Stored data:
┌──

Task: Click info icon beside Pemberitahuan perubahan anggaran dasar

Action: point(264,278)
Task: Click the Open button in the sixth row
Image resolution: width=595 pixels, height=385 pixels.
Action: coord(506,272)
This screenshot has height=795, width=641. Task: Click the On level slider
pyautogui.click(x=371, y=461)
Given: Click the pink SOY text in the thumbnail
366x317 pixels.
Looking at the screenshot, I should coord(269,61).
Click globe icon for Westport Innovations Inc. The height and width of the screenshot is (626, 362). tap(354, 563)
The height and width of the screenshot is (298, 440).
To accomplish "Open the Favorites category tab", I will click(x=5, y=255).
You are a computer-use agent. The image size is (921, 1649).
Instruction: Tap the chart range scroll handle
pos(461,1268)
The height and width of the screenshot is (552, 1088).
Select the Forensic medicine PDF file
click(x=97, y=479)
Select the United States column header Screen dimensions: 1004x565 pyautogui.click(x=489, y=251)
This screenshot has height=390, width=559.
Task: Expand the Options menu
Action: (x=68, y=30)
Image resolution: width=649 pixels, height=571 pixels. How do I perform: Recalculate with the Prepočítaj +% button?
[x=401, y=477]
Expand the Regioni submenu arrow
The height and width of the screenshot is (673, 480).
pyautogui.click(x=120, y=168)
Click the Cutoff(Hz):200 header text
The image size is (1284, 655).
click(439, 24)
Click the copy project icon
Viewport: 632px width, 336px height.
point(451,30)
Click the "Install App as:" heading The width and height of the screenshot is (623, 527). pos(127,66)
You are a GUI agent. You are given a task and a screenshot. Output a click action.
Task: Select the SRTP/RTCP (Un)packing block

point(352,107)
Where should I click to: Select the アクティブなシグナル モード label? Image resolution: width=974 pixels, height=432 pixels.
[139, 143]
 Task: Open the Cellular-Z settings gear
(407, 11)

└──

* [Task statement]: Can you write out all of the material above again, line for line and unchanged?

* [Task output]:
Task: Click info icon beside Pemberitahuan perubahan anggaran dasar

Action: point(264,278)
Task: Click the Open button in the sixth row
Image resolution: width=595 pixels, height=385 pixels.
Action: coord(506,272)
This screenshot has height=795, width=641. Task: Click the On level slider
pyautogui.click(x=371, y=461)
Given: Click the pink SOY text in the thumbnail
366x317 pixels.
Looking at the screenshot, I should coord(269,61).
Click globe icon for Westport Innovations Inc. The height and width of the screenshot is (626, 362). tap(354, 563)
The height and width of the screenshot is (298, 440).
To accomplish "Open the Favorites category tab", I will click(x=5, y=255).
You are a computer-use agent. The image size is (921, 1649).
Instruction: Tap the chart range scroll handle
pos(461,1268)
The height and width of the screenshot is (552, 1088).
Select the Forensic medicine PDF file
click(x=97, y=479)
Select the United States column header Screen dimensions: 1004x565 pyautogui.click(x=489, y=251)
This screenshot has height=390, width=559.
Task: Expand the Options menu
Action: (x=68, y=30)
Image resolution: width=649 pixels, height=571 pixels. How do I perform: Recalculate with the Prepočítaj +% button?
[x=401, y=477]
Expand the Regioni submenu arrow
The height and width of the screenshot is (673, 480).
pyautogui.click(x=120, y=168)
Click the Cutoff(Hz):200 header text
The image size is (1284, 655).
click(439, 24)
Click the copy project icon
Viewport: 632px width, 336px height.
point(451,30)
Click the "Install App as:" heading The width and height of the screenshot is (623, 527). pos(127,66)
You are a GUI agent. You are given a task and a screenshot. Output a click action.
Task: Select the SRTP/RTCP (Un)packing block

point(352,107)
Where should I click to: Select the アクティブなシグナル モード label? Image resolution: width=974 pixels, height=432 pixels.
[139, 143]
 Task: Open the Cellular-Z settings gear
(407, 11)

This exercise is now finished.